[Human Nature In Politics by Graham Wallas]@TWC D-Link book
Human Nature In Politics

CHAPTER IV
23/24

The student of politics must therefore read history, and particularly the history of those events and habits of thought in the immediate past which are likely to influence the generation in which he will work.

But he must constantly be on his guard against the expectation that his reading will give him much power of accurate forecast.

Where history shows him that such and such an experiment has succeeded or failed he must always attempt to ascertain how far success or failure was due to facts of the human type, which he may assume to have persisted into his own time, and how far to facts of environment.

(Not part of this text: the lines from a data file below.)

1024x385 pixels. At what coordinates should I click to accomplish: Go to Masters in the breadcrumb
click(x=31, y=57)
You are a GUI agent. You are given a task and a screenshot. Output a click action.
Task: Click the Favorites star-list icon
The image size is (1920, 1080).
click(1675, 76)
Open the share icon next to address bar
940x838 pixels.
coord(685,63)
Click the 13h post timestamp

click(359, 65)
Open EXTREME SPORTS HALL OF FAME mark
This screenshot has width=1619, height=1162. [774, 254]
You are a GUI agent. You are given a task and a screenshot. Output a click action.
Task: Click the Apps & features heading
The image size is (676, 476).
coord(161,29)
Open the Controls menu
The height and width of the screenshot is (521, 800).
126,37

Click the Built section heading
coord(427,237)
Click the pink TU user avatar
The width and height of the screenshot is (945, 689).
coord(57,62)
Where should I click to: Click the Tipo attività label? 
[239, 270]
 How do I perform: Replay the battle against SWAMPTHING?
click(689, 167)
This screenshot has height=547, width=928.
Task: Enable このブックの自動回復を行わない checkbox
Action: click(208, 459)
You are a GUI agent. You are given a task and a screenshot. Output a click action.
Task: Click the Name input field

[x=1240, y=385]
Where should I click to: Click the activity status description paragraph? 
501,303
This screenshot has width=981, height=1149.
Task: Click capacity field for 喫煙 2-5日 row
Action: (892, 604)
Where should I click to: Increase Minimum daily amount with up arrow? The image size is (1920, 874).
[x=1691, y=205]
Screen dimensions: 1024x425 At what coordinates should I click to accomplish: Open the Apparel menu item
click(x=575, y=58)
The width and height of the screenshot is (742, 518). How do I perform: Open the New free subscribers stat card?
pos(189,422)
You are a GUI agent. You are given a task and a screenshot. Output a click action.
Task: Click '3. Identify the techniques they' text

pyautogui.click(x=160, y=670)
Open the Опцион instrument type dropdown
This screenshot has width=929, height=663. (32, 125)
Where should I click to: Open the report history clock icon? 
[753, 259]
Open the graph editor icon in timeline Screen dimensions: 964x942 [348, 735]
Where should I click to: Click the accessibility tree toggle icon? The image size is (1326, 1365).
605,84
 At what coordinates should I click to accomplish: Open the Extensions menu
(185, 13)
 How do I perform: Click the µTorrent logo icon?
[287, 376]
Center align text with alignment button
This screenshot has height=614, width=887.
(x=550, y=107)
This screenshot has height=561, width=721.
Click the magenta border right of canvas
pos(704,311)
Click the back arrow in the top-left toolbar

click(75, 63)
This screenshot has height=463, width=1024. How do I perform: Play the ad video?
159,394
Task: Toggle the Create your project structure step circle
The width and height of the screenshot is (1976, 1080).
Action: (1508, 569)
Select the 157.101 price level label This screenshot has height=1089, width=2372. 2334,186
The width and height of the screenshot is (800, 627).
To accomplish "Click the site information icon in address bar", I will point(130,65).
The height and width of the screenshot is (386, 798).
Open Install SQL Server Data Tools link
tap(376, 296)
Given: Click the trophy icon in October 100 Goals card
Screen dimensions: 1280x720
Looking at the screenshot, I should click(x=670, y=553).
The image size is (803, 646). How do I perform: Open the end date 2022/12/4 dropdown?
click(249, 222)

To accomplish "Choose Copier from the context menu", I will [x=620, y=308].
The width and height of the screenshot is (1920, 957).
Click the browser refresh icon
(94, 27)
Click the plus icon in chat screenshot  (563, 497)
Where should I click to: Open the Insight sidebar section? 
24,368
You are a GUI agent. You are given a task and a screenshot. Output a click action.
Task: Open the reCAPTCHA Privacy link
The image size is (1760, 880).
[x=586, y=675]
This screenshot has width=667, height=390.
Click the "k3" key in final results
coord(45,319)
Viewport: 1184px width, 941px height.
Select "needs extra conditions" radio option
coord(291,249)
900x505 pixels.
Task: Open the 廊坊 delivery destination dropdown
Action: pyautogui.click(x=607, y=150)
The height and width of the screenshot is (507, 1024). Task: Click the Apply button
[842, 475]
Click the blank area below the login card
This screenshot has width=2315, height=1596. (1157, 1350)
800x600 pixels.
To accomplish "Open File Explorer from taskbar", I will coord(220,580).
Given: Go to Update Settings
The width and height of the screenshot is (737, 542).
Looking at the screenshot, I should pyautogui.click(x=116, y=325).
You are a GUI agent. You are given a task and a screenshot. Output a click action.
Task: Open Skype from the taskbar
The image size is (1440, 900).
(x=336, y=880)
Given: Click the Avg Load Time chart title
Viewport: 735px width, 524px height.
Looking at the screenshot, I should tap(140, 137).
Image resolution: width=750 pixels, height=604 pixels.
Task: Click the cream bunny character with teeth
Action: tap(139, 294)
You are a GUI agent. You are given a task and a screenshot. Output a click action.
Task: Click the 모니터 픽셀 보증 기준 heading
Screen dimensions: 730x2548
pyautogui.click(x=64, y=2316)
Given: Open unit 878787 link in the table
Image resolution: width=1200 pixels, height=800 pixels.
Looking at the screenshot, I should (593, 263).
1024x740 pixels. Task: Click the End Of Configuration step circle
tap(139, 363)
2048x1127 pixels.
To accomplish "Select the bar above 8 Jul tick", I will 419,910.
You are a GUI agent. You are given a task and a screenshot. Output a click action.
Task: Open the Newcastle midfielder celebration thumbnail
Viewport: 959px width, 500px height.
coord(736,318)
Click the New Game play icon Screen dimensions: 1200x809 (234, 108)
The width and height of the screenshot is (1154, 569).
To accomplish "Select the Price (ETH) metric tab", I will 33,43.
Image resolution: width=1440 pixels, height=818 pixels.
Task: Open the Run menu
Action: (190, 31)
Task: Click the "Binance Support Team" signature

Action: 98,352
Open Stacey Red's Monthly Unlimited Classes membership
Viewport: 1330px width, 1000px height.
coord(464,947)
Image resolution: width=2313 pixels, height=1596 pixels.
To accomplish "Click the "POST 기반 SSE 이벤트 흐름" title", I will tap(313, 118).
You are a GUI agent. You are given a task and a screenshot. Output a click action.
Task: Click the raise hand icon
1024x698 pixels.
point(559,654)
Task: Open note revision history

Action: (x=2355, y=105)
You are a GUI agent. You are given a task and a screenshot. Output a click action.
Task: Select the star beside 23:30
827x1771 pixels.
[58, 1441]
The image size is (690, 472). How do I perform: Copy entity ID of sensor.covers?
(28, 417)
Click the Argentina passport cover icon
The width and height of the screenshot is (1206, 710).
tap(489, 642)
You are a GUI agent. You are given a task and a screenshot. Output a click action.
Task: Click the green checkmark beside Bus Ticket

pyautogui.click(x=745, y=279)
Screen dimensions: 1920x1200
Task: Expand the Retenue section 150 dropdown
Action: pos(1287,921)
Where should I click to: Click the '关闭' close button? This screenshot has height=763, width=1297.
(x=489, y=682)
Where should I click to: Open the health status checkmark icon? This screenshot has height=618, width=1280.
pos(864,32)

When he can show that failure was due to the ignoring of some fact of the type and can state definitely what that fact is, he will be able to attach a real meaning to the repeated and unheeded maxims by which the elder members of any generation warn the younger that their ideas are 'against human nature.' But if it is possible that the cause was one of mental environment, that is to say, of habit or tradition, or memory, he should be constantly on his guard against generalisations about national or racial 'character.' One of the most fertile sources of error in modern political thinking consists, indeed, in the ascription to collective habit of that comparative permanence which only belongs to biological inheritance.

A whole science can be based upon easy generalisations about Celts and Teutons, or about East and West, and the facts from which the generalisations are drawn may all disappear in a generation.